Für mich persönlich heißt das, dass ich meine nächste Veröffentlichung wohl doch anders angehe, auch wenn sie „Kundenerlebnis“-konformer sein sollte. Will heißen: So einfach es mit Amazon auch ist, ein Buch zu veröffentlichen, auch im Hinblick auf volle Flexibilität mit den Autorenrechten etc., vor diesem Hintergrund wäre es mir wahrscheinlich lieber die einjährige Vertragsbindung von BoD oder ähnliches einzugehen.
Vielleicht aber auch nicht…

Wieder was gelernt: Vieles, was heutzutage so einfach aussieht und vor allem so kostenlos daherkommt, hat seinen Preis bei Moral und Werten oder ist eben auf irgendeine andere Art kompliziert…

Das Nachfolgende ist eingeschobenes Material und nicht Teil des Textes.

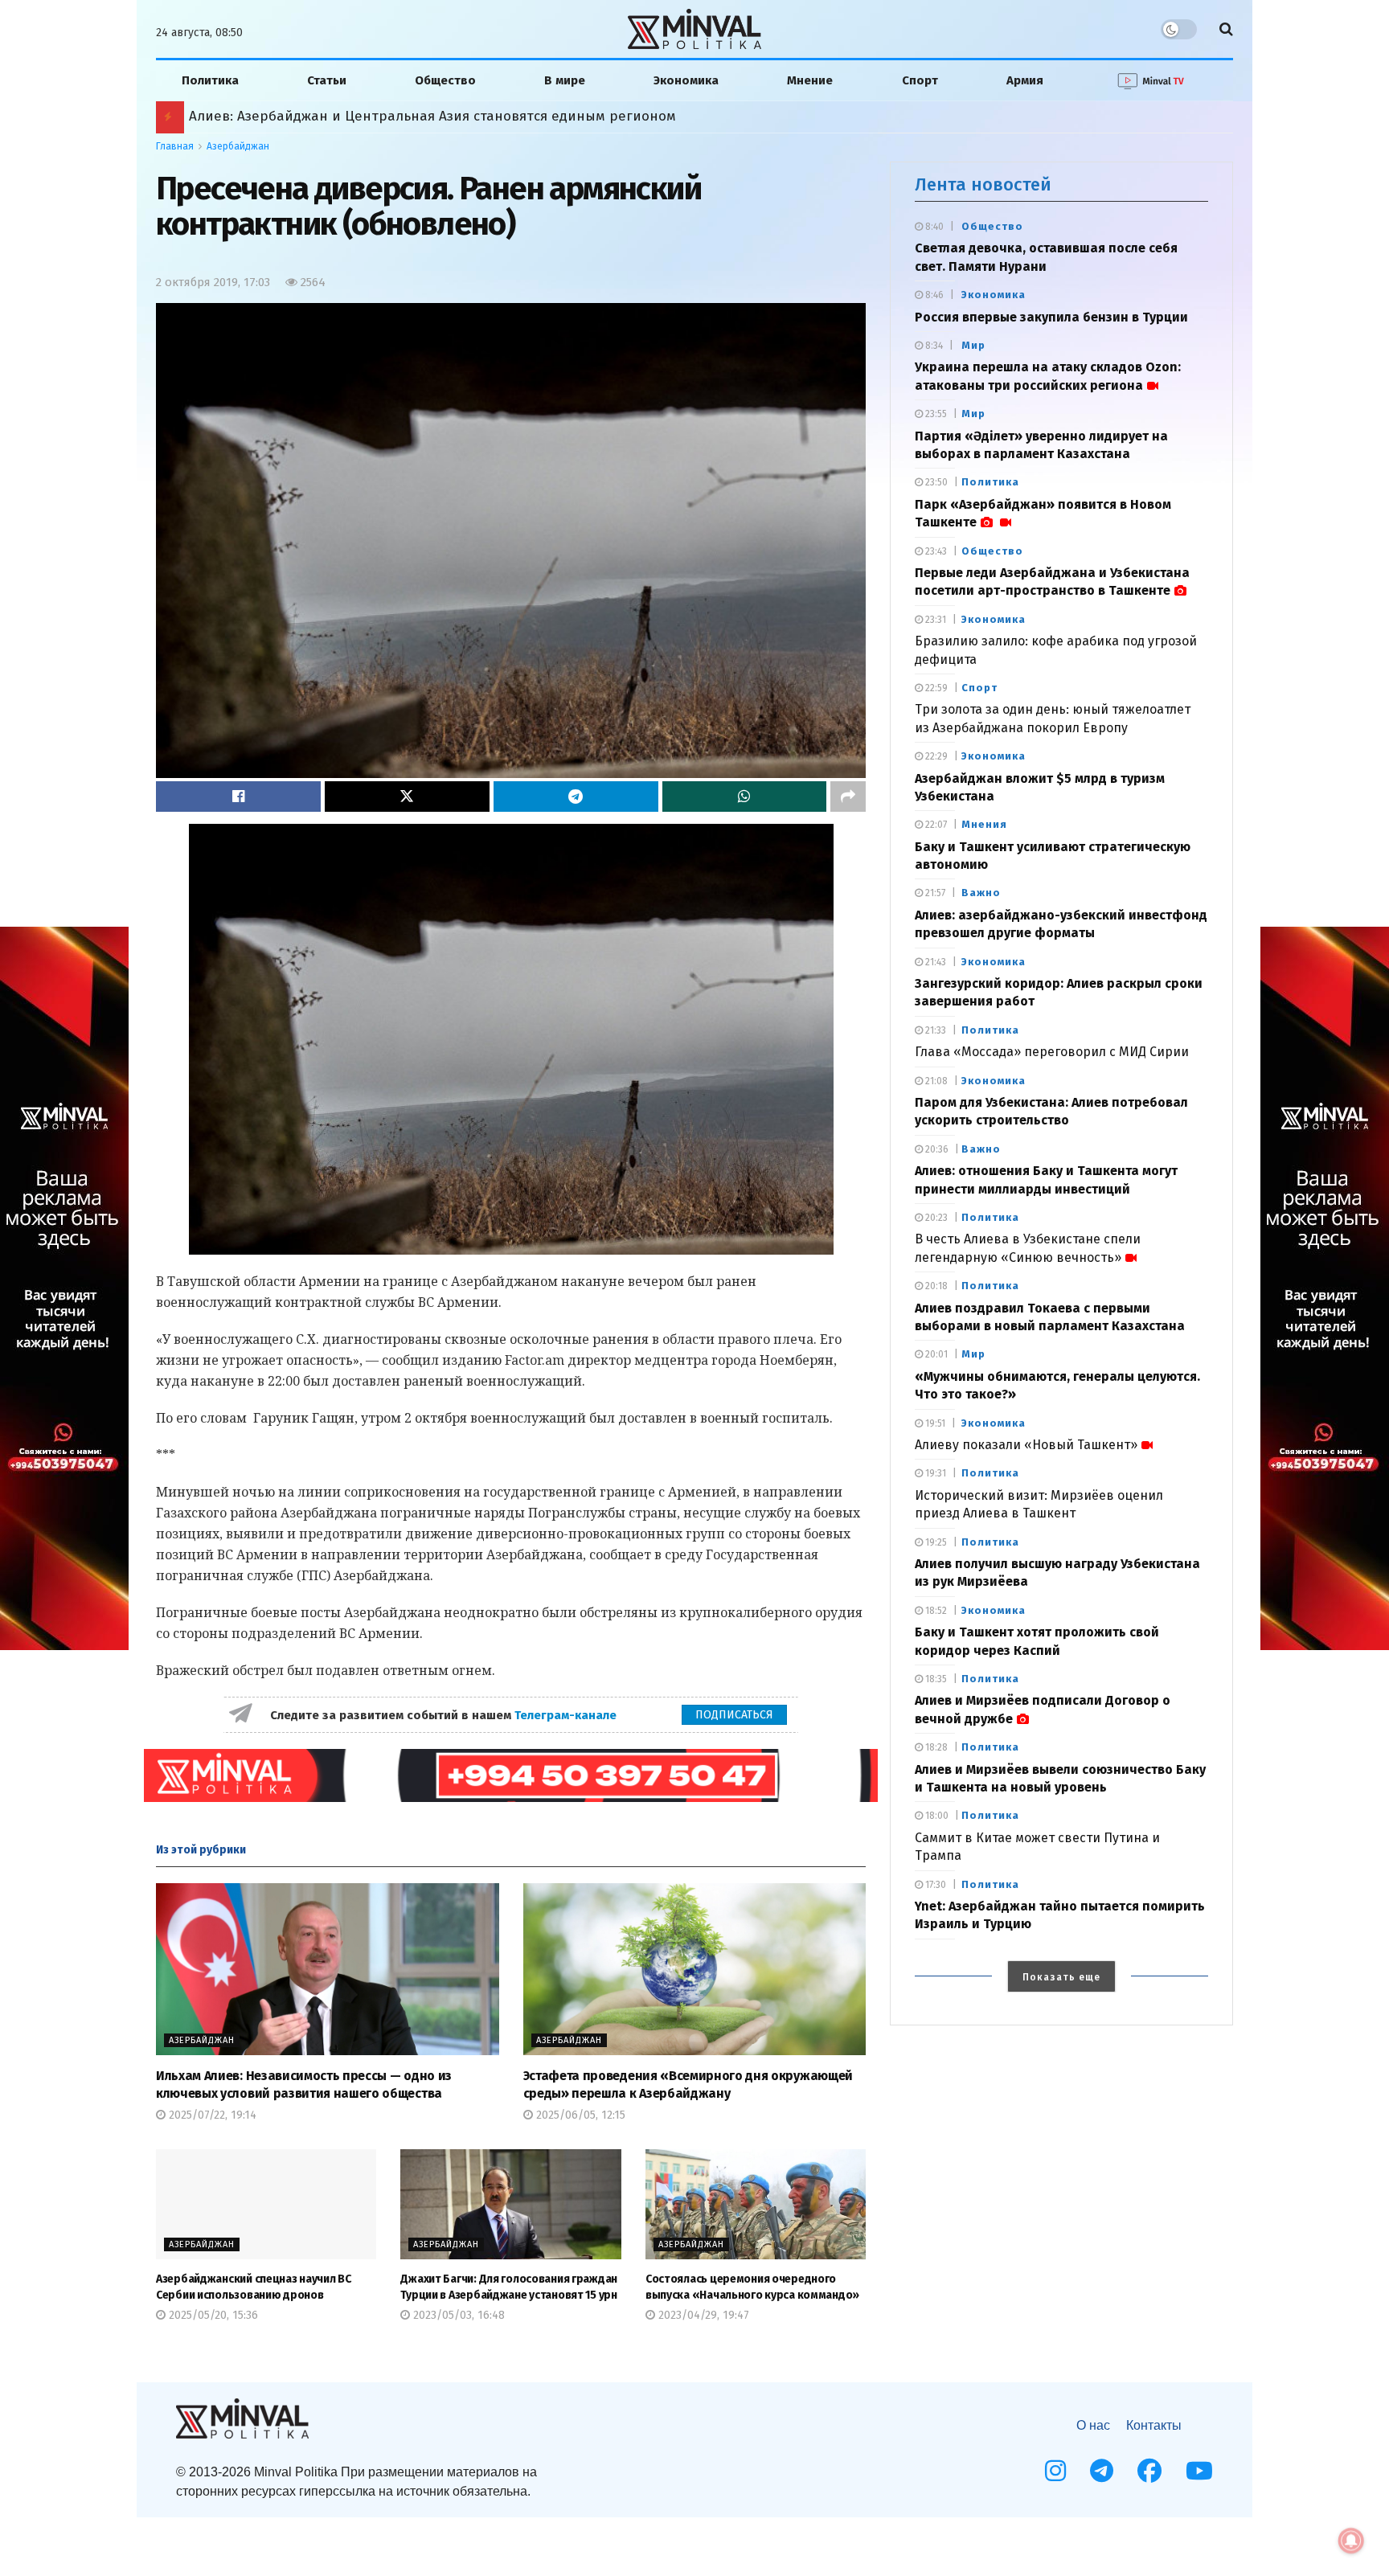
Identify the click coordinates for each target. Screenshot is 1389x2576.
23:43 (935, 551)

Bisher ist mit das allerdings nur im umgekehrten Fall begegnet: Von Daten, die von Apps und Websites abgegriffen werden, um einem mit personalisierter Werbung Dinge zu verkaufen, hört man ja öfters. Es gilt aber scheinbar auch für die Auswahl von Dingen, die einem eben nicht verkauft werden, damit man ein „gutes Kundenerlebnis“ hat. Auch darauf werde ich in Zukunft zu achten versuchen.